As regards the impact of financial markets on the main categories of undertakings for collective investment and the net capital investment in these UCIs, the following can be said for the month of March.

Despite the development of the Ukraine crisis, the volatility of commodity markets, the persistence of inflation concerns and the increasingly stricter monetary policy stances, the UCI equity categories of developed markets recovered and recorded a positive performance, while bond yields continued to rise.
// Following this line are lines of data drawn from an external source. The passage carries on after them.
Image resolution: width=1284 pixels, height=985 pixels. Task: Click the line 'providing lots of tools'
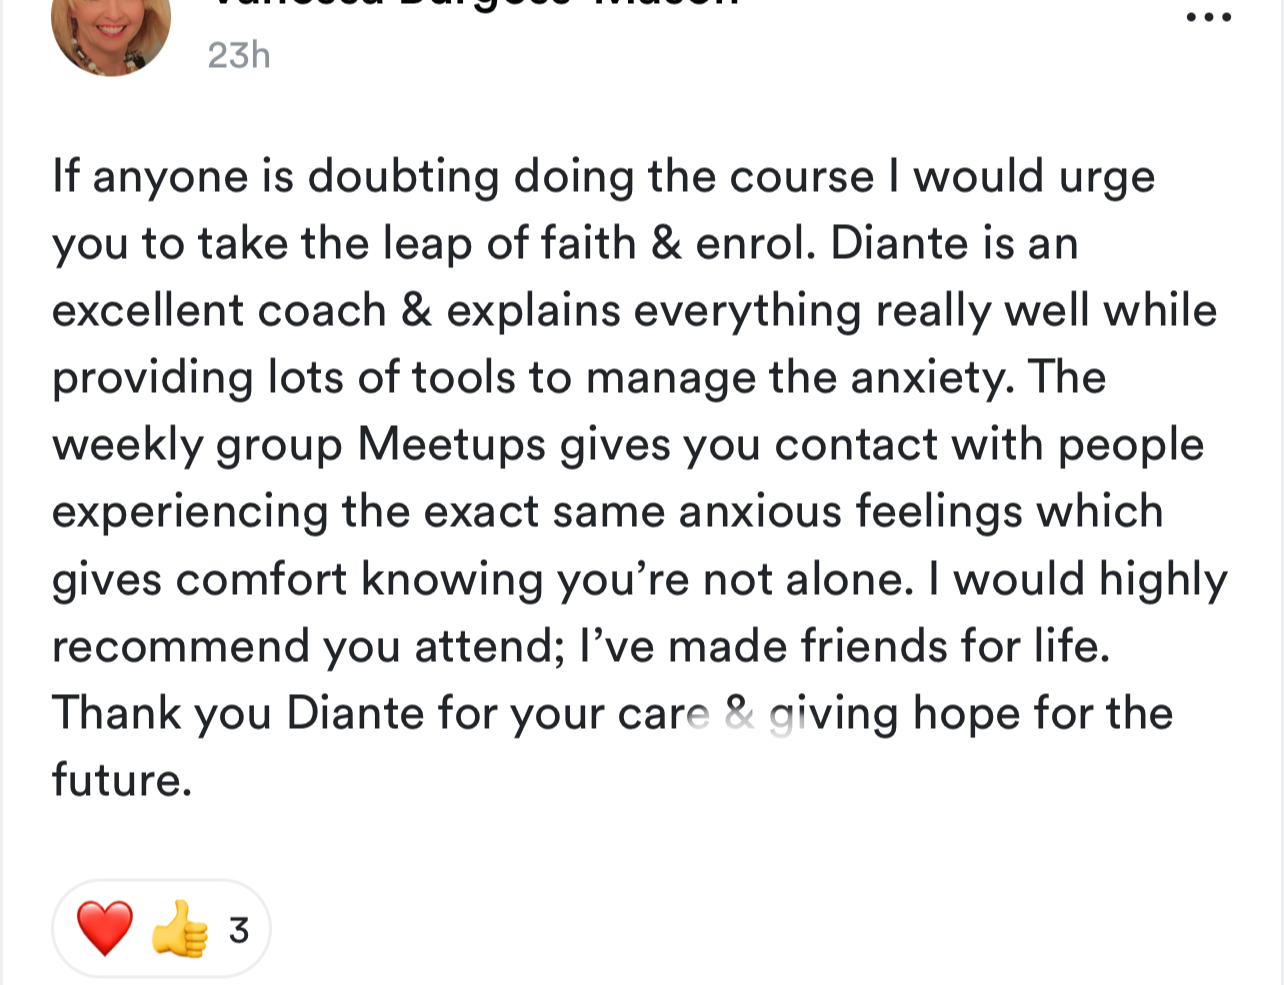click(579, 379)
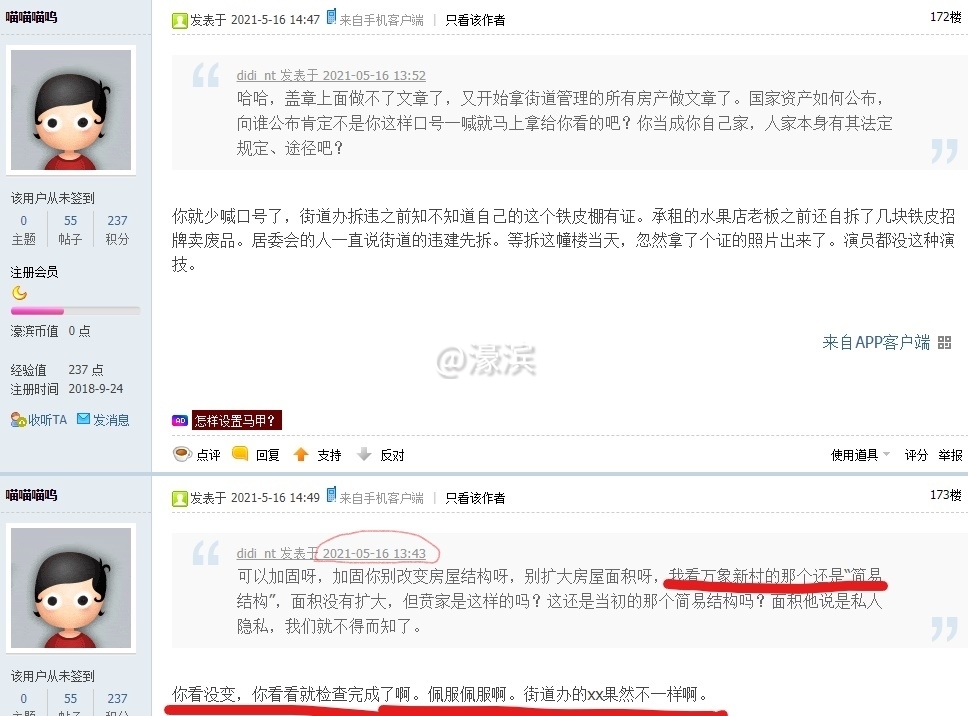Click the 支持 orange up arrow
968x716 pixels.
tap(301, 454)
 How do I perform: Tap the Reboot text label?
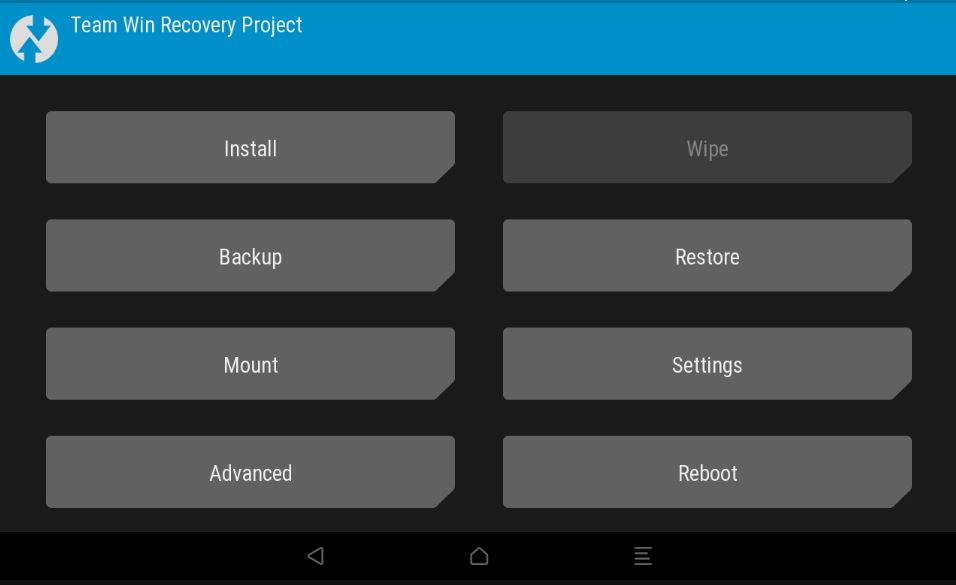(708, 473)
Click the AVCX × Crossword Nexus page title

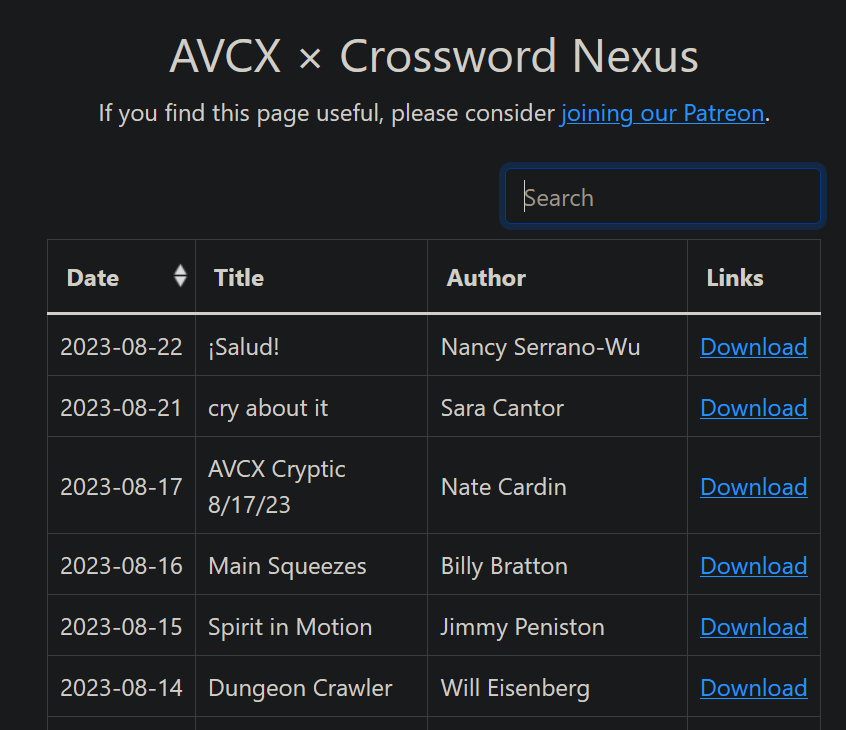434,56
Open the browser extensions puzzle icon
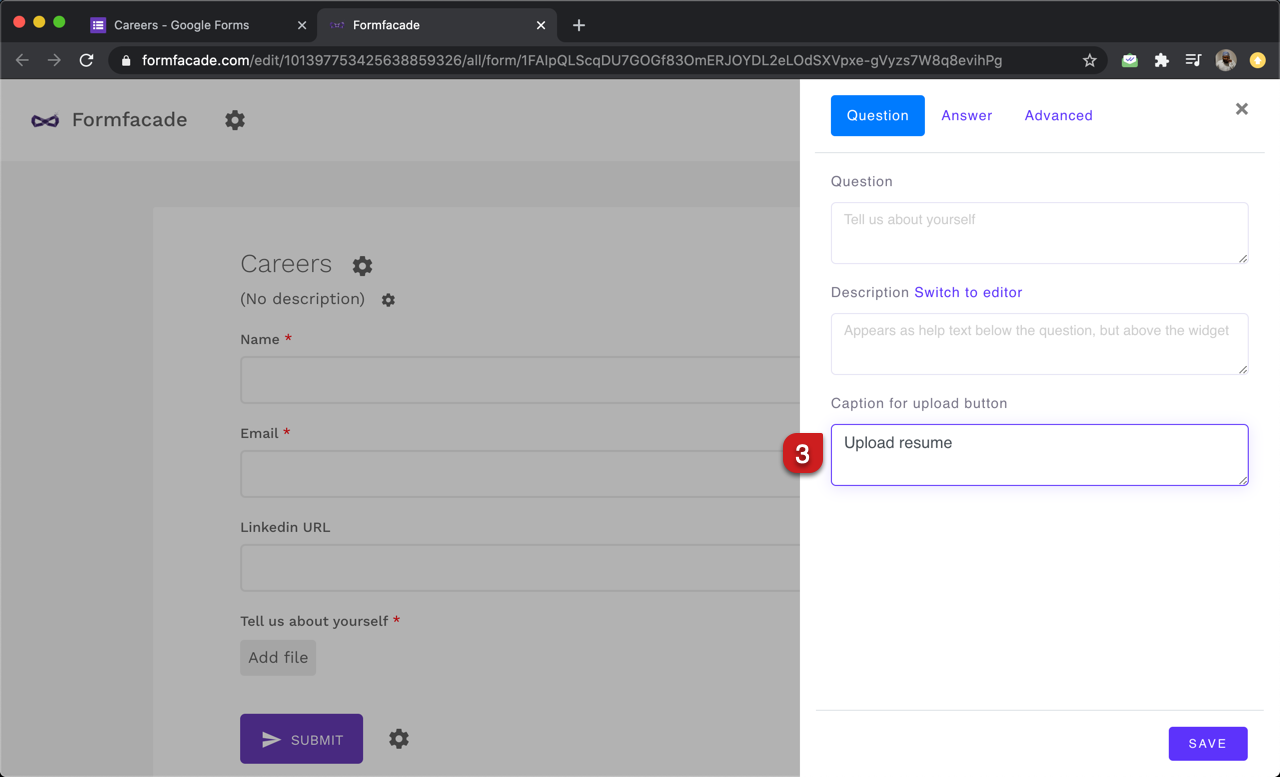 pyautogui.click(x=1161, y=61)
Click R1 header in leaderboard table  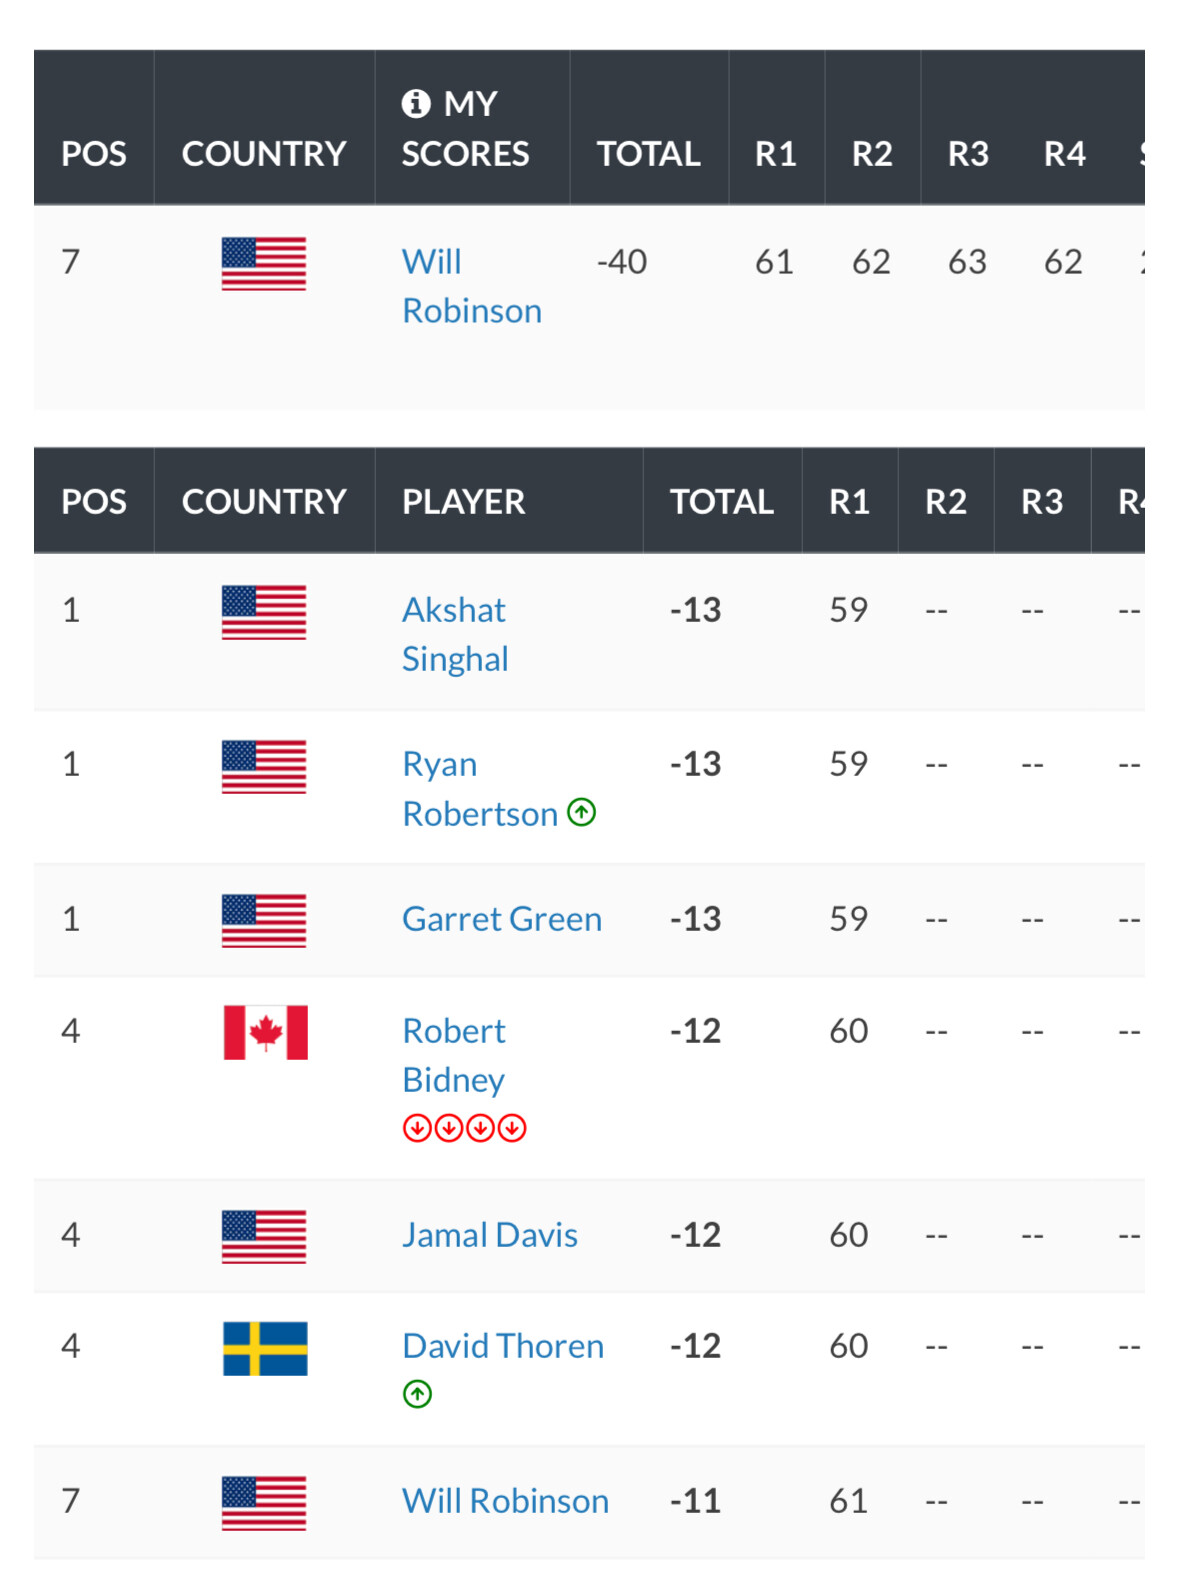click(849, 501)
Concerning developed markets, the European equity UCI category registered a positive performance, the PMI business survey exceeding expectations and the geopolitical risks being partly priced out despite Europe recording a deceleration in activity, a dropdown in consumer confidence and high inflation. The US equity UCI category rose in March amid an overall stable US global economic picture with well oriented economic indicators, US labour market and growth continuing to look robust while inflation anticipations remain elevated. The appreciation of the USD against the EUR strengthened the gains. Japanese equity markets followed the upward market trend but, due to the sharp depreciation of more than 4% of the YEN against the EUR, the Japanese equity UCI category finished the month in negative territory.

As for emerging countries, the Asian equity UCI category realised a negative performance, mainly driven by Chinese equity markets on grounds of new lockdowns due to the pandemic in some major cities, the slowdown in the property market and regulatory actions in some sectors. The Eastern European equity UCI category overall declined given the continuation of the Ukraine conflict and the effects of related sanctions, although some equity markets in Eastern Europe such as Poland and Czech Republic registered a recovery. The Latin American equity UCI continued to enjoy strong gains supported by higher commodity prices and the strengthening of domestic currencies.

In March, the equity UCI categories registered a negative net capital investment, mainly driven by outflows in the European equity UCI category.